After the Dodgers cut their deficit to one run in the seventh, the lefthanded Suzuki delivered a softly flared single into short leftfield near the foul line with the bases loaded to drive in two runs for a 6-2 lead. It was as pretty a piece of professional hitting as you could ever see.
"To be honest, I just closed my eyes and swung,'' Suzuki said with an impish grin to his interpreter after the game. Told how clever it looked, he playfully replied, "You've probably seen me in the past, but today, I was just going up there and hitting it. Maybe I'm fooling you guys, and you think I can hit.''
Of course, the only one Suzuki is fooling is Father Time. With the Yankees' unending litany of injuries, he lately has revived memories of younger days in Seattle and his long hot streaks. His three-hit game was his fourth multi-hit game in the previous six, and he entered Wednesday night's game batting .455 in that stretch. He went 0-for-3 in the Yankees' 6-0 loss, dropping his average to .270.

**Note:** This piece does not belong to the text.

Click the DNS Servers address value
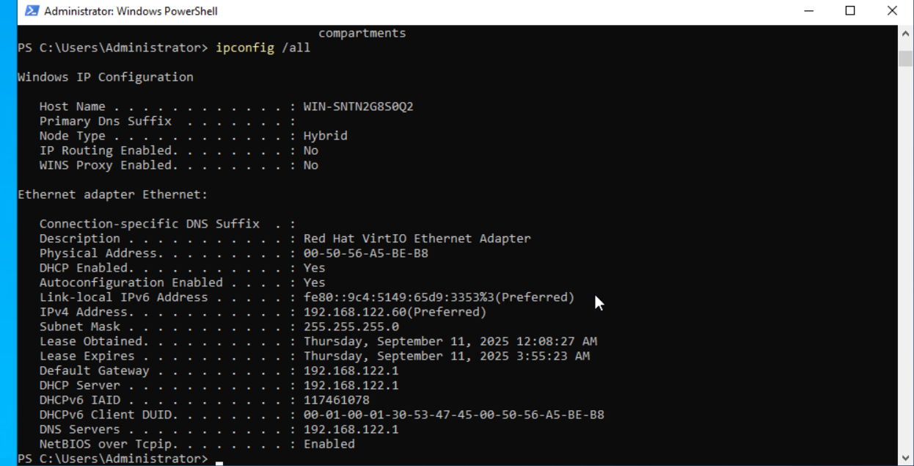This screenshot has width=914, height=466. 351,429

"When guys go down and you start losing games, there might be a little more pressure put on me,'' Suzuki said, "but at the same time, it's an opportunity for players to step up and carry this team.''
Suzuki's homer was his third of the season and ended a streak of 115 at-bats without one. With the bases loaded in the seventh, Suzuki was comfortable in the clutch. His hit raised his career average with the bases loaded to .403 and boosted his RBIs total to 129 in that situation.
When it was suggested Suzuki's flare was a bit like a pool shot, Yankees first baseman Lyle Overbay agreed.
"Yeah, it is,'' Overbay said. "It had some good spin to it. It's typical of him. I've seen him hit a walk-off base hit when it bounced, and he got a base hit over the shortstop. He puts the bat on the ball, and he puts it in the perfect spot. It's an art.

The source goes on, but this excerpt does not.